Principal
Component Null Space Analysis (PCNSA) for Image, Video (or any large
dimensional pattern) Classification
We present a new classification algorithm, Principal Component Null Space Analysis (PCNSA), which is designed for classification problems like object recognition where different classes have unequal and non-white noise covariance matrices. PCNSA first obtains a principal components’ subspace (PCA space) for the entire data. In this PCA space, it finds for each class ‘i’, an M_i dimensional subspace along which the class’s intra-class variance is the smallest. We call this subspace an Approximate Null Space (ANS) since the lowest variance is usually “much smaller” than the highest. A query is classified into class ‘i’ if its distance from the class’s mean in the class’s ANS is a minimum.
We derive upper bounds on classification error probability of PCNSA and use these expressions to compare classification performance of PCNSA with that of Subspace Linear Discriminant Analysis (SLDA). We propose a practical modification of PCNSA called progressive-PCNSA that also detects ‘new’ (untrained classes).

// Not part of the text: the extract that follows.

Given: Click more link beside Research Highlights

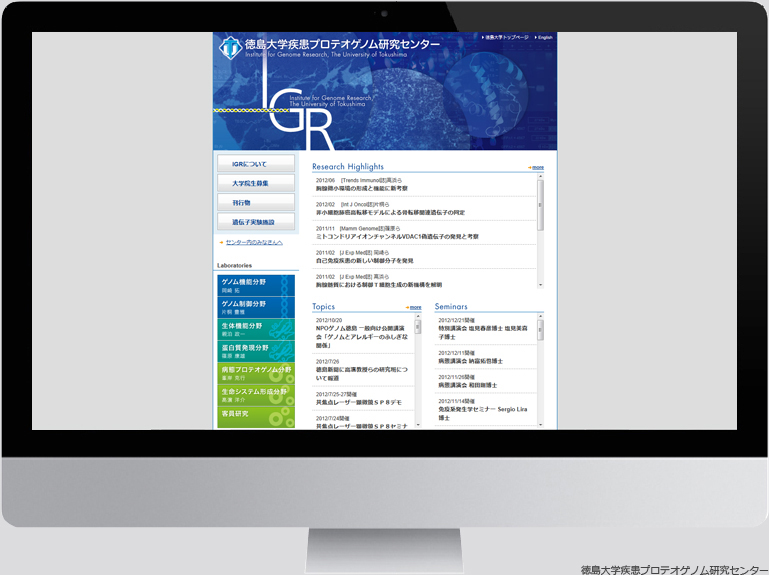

We provide an experimental comparison of PCNSA and progressive-PCNSA with SLDA and PCA and also with other classification algorithms - linear SVMs, kernel PCA, kernel discriminant analysis and kernel SLDA, for object recognition and face recognition under large pose/expression variation. We also show application of PCNSA to two classification problems in video - an action retrieval problem and abnormal activity detection.